In these studies, the validation approaches were applied using synoptic weather typing and the simulation models to verify historical weather types and extreme weather events (Table 2). The results of the verification, based on historical observations of the outcome variables or impacts (e.g. mortality rates) simulated by the models, showed a very good agreement, which indicates that the methods used in the projects were appropriate in development of extreme-weather-event simulation models (Cheng et al. 2007a, c, 2008a, 2010, 2011a, b). In addition, as described in Table 2, the performance of the downscaling transfer functions was evaluated for the following aspects:
Validating downscaling transfer functions using a leave-one-year-out cross-validation scheme,
Analyzing model R2s of downscaling transfer functions for both development and validation datasets,
Comparing data distributions and diurnal/seasonal variations of downscaled GCM historical runs with observations over a comparative time period of 1961–2000,
Examining extreme characteristics of the weather variables derived from downscaled GCM historical runs with observations, and
Comparing against stakeholder’s expert judgement for consistency.

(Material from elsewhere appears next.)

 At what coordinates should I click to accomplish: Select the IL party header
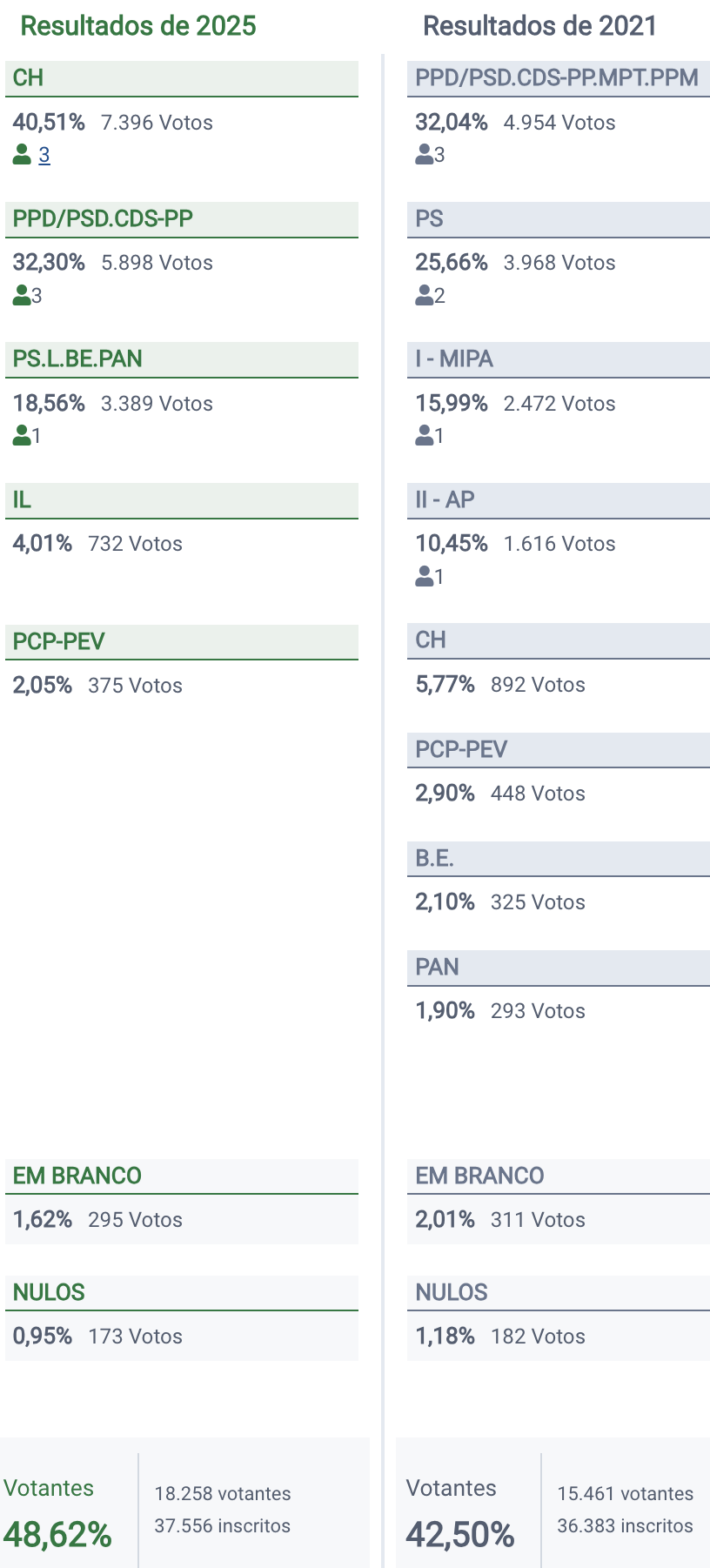point(182,500)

The results showed that regression-based downscaling methods performed very well in deriving future hourly station-scale climate information for all weather variables. For example, as shown in Table 3, the hourly downscaling transfer functions derived from both development and validation datasets possess model R2s >0.95 for surface air temperature, dew point temperature, and sea-level air pressure (Cheng et al. 2008b, c, 2011a).